• _What is needed_: Exactly reproduce the line containing "Given: Click Pocket" and all later lines to the end of the entries, leaving the pictures out of your copy.

Collection entries:
#####

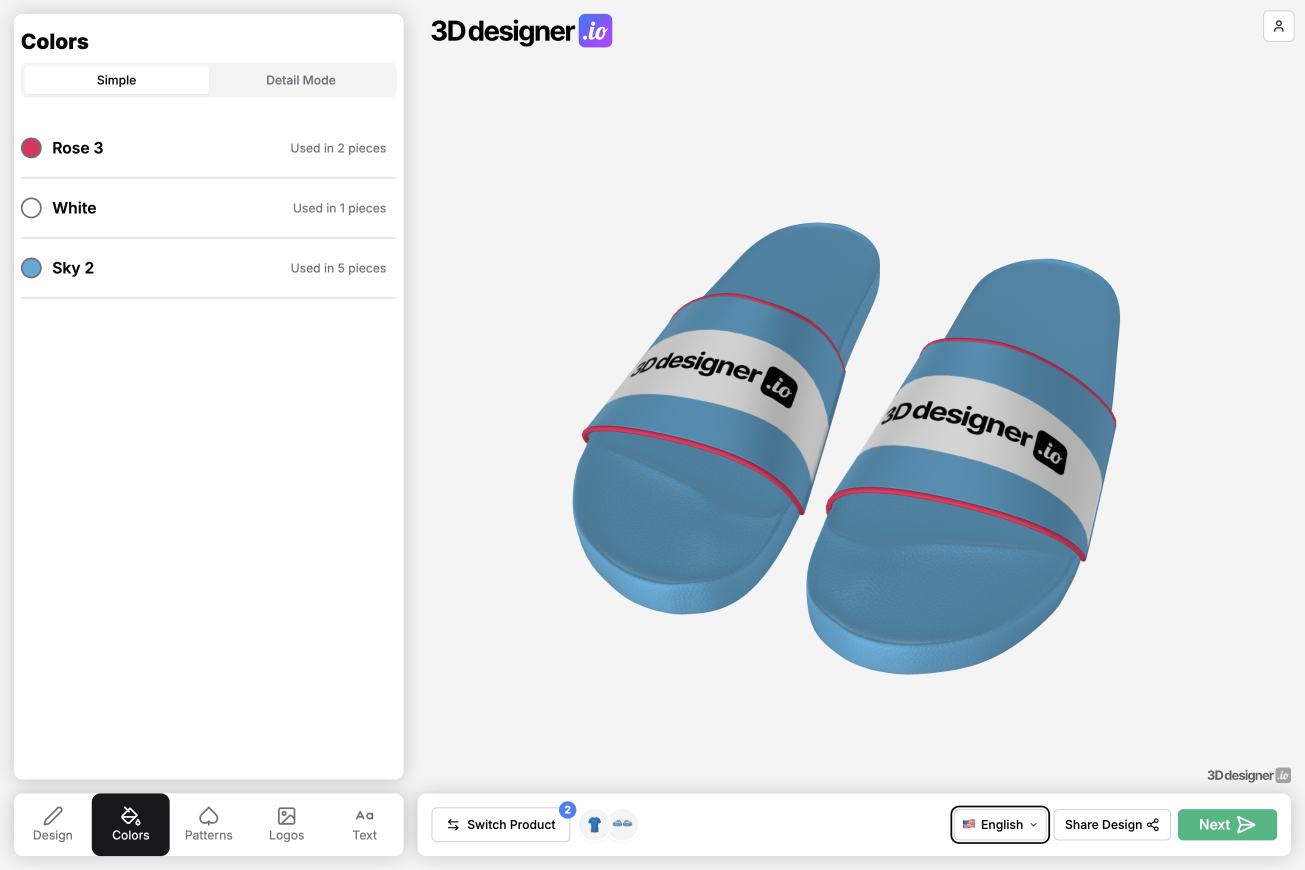The width and height of the screenshot is (1305, 870).
Task: Switch to Detail Mode
Action: click(x=300, y=80)
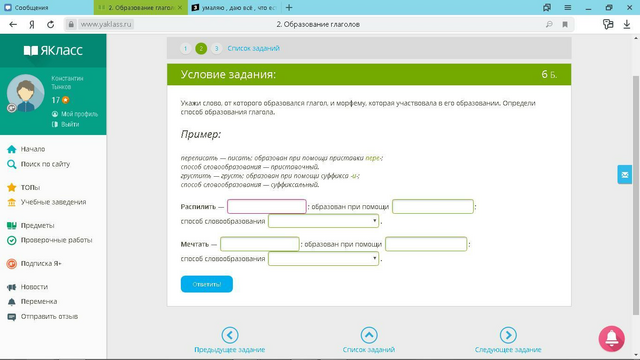Expand способ словообразования dropdown for Мечтать
This screenshot has height=360, width=640.
click(x=323, y=259)
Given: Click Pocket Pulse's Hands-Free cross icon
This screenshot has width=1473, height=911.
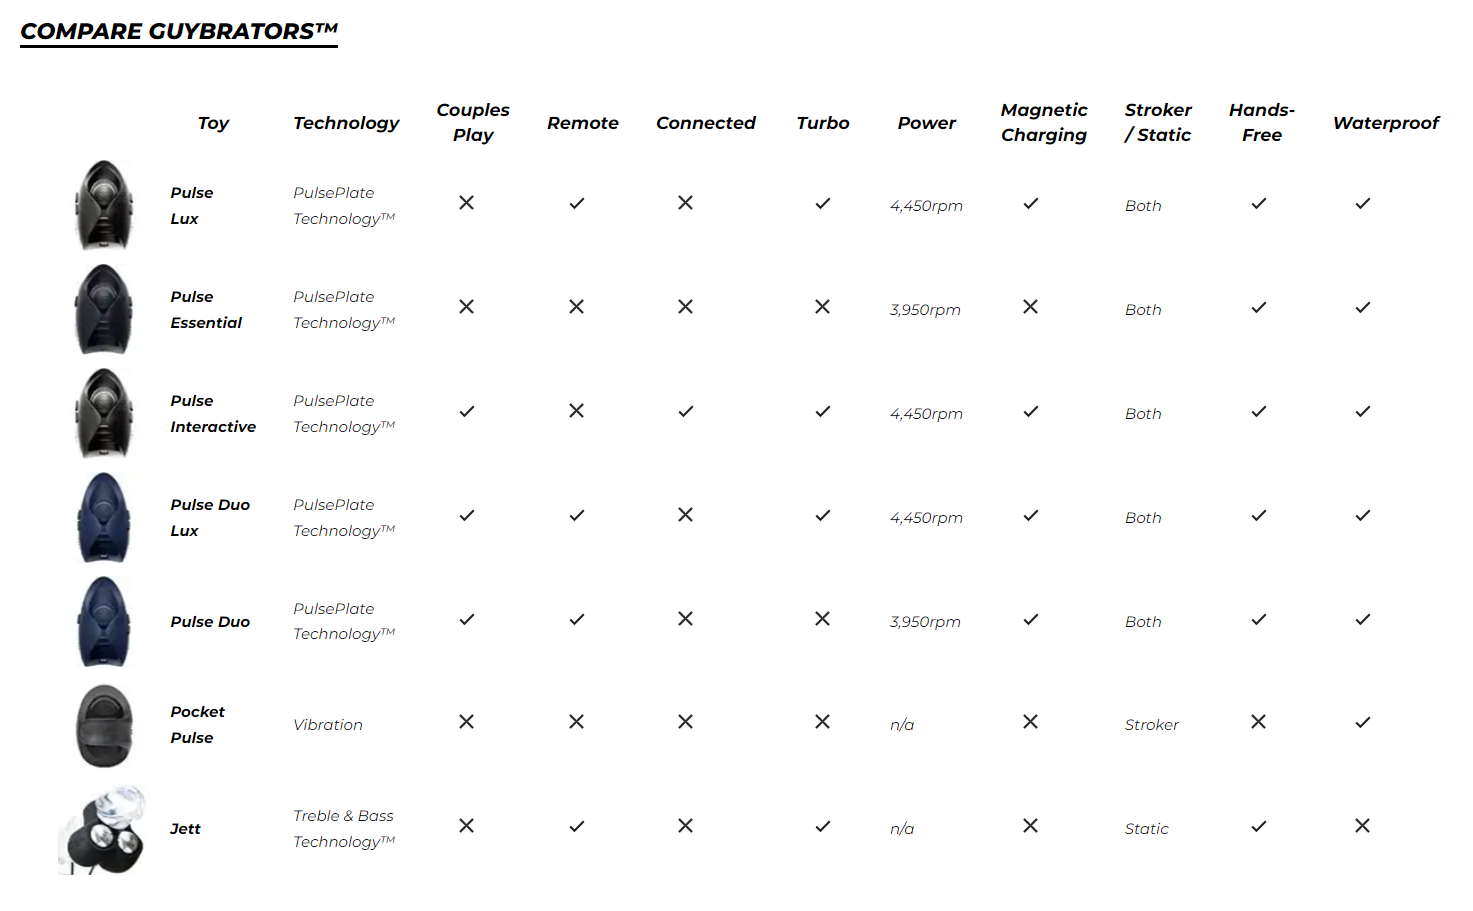Looking at the screenshot, I should 1258,722.
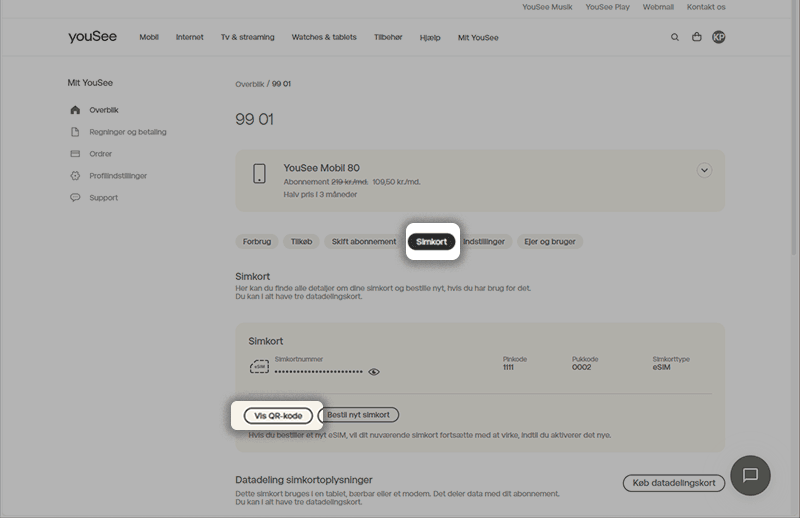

#####

• _Finished task_:
Given: Click Pocket Pulse's Hands-Free cross icon
This screenshot has width=1473, height=911.
Looking at the screenshot, I should 1258,722.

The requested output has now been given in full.